Step three.  Once you finally get them to agree to a sleep study, there’s typically a two or three-week waiting period before they get an appointment in the sleep lab – which they may or may not show up for – and then you have to wait for the results to be analyzed and get a report back; which can also take a few days.

Step four. The patient had to follow-up with the sleep physician to determine the best treatment and implement therapy. If they’re diagnosed with sleep apnea, they’ll probably be prescribed a C-PAP mask. Finding the right mask and fit can be problematic. The patient may not like the first mask and just give up without ever working through the options.  They drop out of sight and you have no idea what happened. Then they show up in the heart failure clinic in 4 months and you ask them how their sleep study went and over half the time they either never had their sleep study or they had it and didn’t get the results or couldn’t tolerate the mask and we never knew anything about it.

To be more successful in getting patients on therapy we set out to own the process and break down the barriers at each step along the way.  Things like,  “How can we make sure that the patient agrees to and gets scheduled for a sleep study before they leave our clinic? Can we send a device to their home and make the test simpler for them? How can we make sure that we get the results quickly and follow up on those results quickly?  How do we connect the loop with the DME and make sure that once the study is positive, we have a DME that’s engaged and willing to follow them?  And then once therapy is prescribed, how do we make sure they’re complying with their therapy and how do we monitor that? And most importantly, how do we get kept in the loop along the way?”

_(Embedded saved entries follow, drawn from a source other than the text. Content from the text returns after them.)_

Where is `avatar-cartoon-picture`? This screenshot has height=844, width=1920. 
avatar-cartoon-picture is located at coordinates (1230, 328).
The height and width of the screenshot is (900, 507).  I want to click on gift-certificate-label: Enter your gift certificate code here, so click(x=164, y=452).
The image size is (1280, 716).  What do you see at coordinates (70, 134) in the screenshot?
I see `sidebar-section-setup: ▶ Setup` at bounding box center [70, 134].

Those are the reasons for us using the WatchPAT Turnkey.  The desire to simplify the process and own the process– so it’s not able to break down at so many different touchpoints.

CSR

How has using WatchPAT affected your practice and patient outcomes?

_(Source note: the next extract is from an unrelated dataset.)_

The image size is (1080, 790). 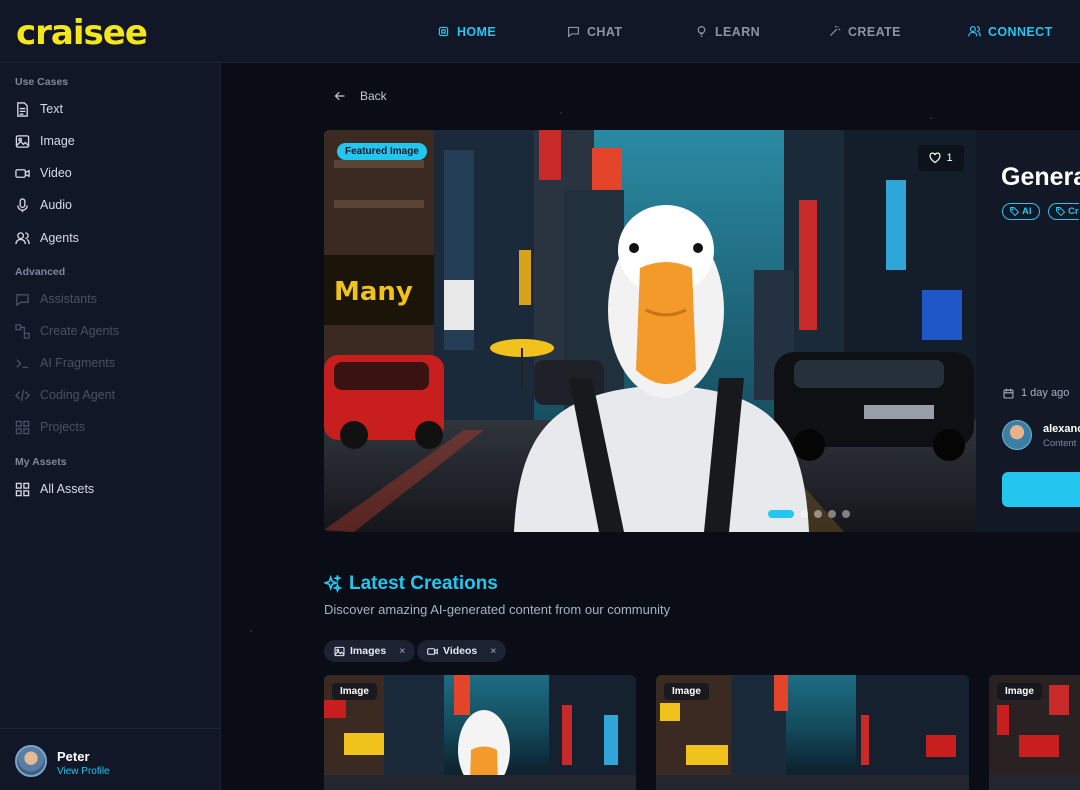 What do you see at coordinates (82, 33) in the screenshot?
I see `brand-logo: CRAISEE` at bounding box center [82, 33].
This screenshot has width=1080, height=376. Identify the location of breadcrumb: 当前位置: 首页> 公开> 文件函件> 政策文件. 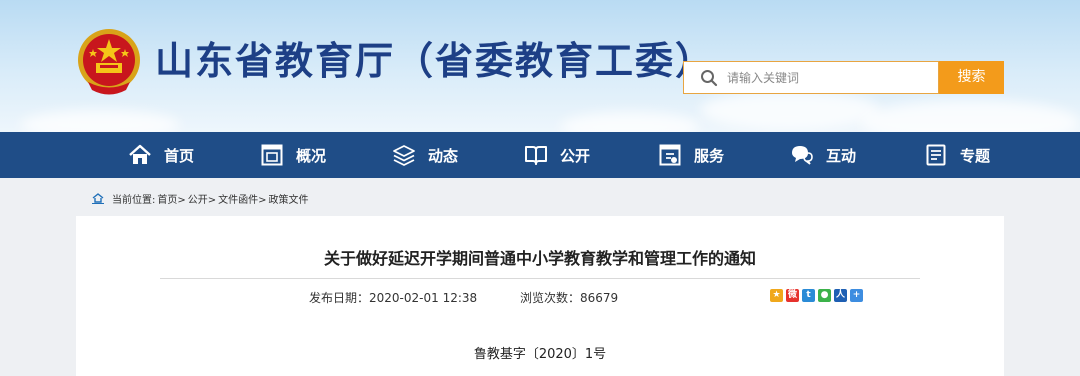
(202, 198).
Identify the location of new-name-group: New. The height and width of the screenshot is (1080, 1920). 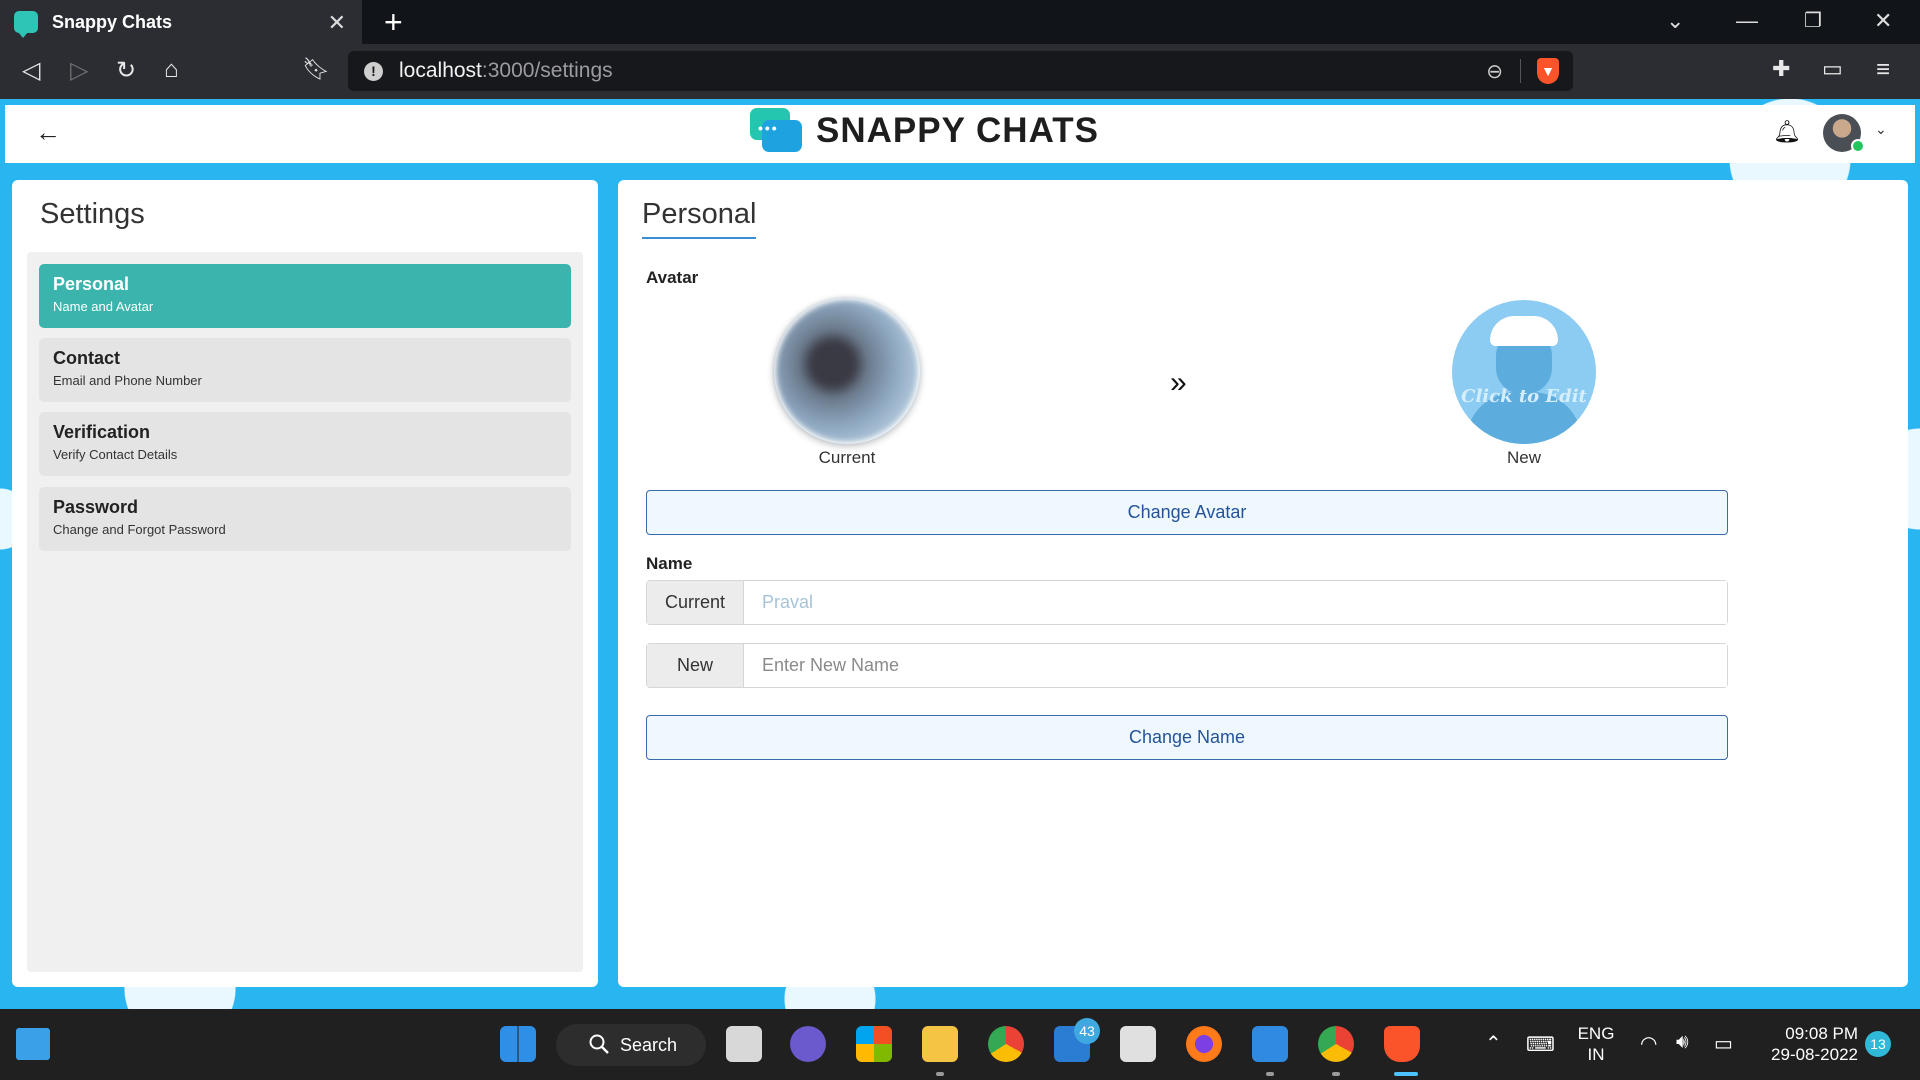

We’re early on into the process—probably about 40 studies in. We operate in a larger practice and we want to have buy-in with our sleep doctors. We want to make sure that what we’re doing is not only good for our patients but also works for our practice flow.

Currently, we see the patient in the clinic, and we order the device right then and there. The order goes out, and in a day or two, the device shows up at the patient’s house. The patient’s ability to-do their sleep study and we’re seeing the results very quickly. In fact, our pull-through rate has probably gone from 50 to 90 percent for prescribing and compliant use of the at-home sleep apnea test. Now we are focusing on working through the DME process to make sure that more patients are getting the therapy that works for them and setting up the WatchPAT Cloud system so we can follow their progress in real-time.

CSR

Were you able to use the WatchPAT system during Covid-19 for any of your patients?

That was a major impetus. Typical sleep studies are an aerosolized procedure much like PFTs and exercise stress tests. So these were all completely canceled at our center for several months due to the high-risk f viral transmission and are still only done only on a limited basis.

The WatchPAT offers us a way to not only continue testing but to do so in a much lower risk setting. The WatchPAT can be done at home, is completely disposable, and does not utilize an airway component. Thus, we can reassure patients that not only are they getting the test they need but we are doing it in the safest way possible. At our hospital, we call this iCARE values and it means putting the patient first and saying, “we’re concerned about you.” So now we cannot only offer our patients easy access to testing, but we can offer testing in the convenience and safety of their own homes. Patients have responded dramatically well to this approach and we are actually doing more testing in our clinic now then we were doing before the COVID pandemic hit. It has been a true win-win so far.